Speech and Multimodal Interfaces Laboratory

Results of the INTERSPEECH 2022 conference

The 23rd International Conference INTERSPEECH 2022 this year was held from September 18 to 20 in Incheon, South Korea in a hybrid format. This conference is the largest in the world dedicated to the science and technology of live speech processing, and this year the title topic of which was «Human and Humanizing Speech Technology».

Virtual participants performed in poster format: they were asked to prepare a 15-minute video presentation of the presentation, as well as an A0 size poster. In addition, on the day of the session, virtual participants had to be present in a special Gather platform to answer questions about the presentations. This platform is designed to turn virtual interaction into face-to-face interaction. The organizers built a system of rooms for each session, in which a certain place was assigned to each presentation, indicated by a poster.

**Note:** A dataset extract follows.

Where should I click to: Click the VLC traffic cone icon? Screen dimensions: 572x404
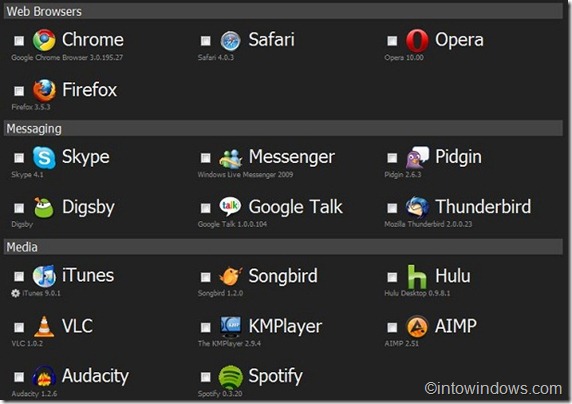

The INTERSPEECH conference was devoted to such issues as:

Speech Perception, Production and Acquisition;
Phonetics, Phonology and Prosody;
Analysis of Paralinguistics in Speech and Language;
Speaker and Language Identification;
Analysis of Speech and Audio Signals;
Speech Coding and Enhancement;
Speech Synthesis and Spoken Language Generation;
Speech Recognition – Signal Processing, Acoustic Modeling Robustness, Adaptation, Architecture Search, and Linguistic Components;
Spoken Language Processing: Translation, Information Retrieval, Summarization, Resources and Evaluation.

As a result of the conference, three of our articles were published, one of them jointly with foreign colleagues.

Markitantov M., Ryumina E., Ryumin D., Karpov A. Biometric Russian Audio-Visual Extended MASKS (BRAVE-MASKS) Corpus: Multimodal Mask Type Recognition Task // In Proc. of INTERSPEECH. 2022. pp. 1756-1760. DOI: 10.21437/Interspeech.2022-10240.
Velichko A., Markitantov M., Kaya H., Karpov A. Complex Paralinguistic Analysis of Speech: Predicting Gender, Emotions and Deception in a Hierarchical Frameworkk // In Proc. of INTERSPEECH. 2022. pp. 4735-4739, DOI: 10.21437/Interspeech.2022-11294.
Ivanko D., Ryumin D., Kashevnik A., Axyonov A., Kitenko A., Lashkov I., Karpov A. DAVIS: Driver’s Audio-Visual Speech recognition // In Proc. of INTERSPEECH. 2022. pp. 1141-1142.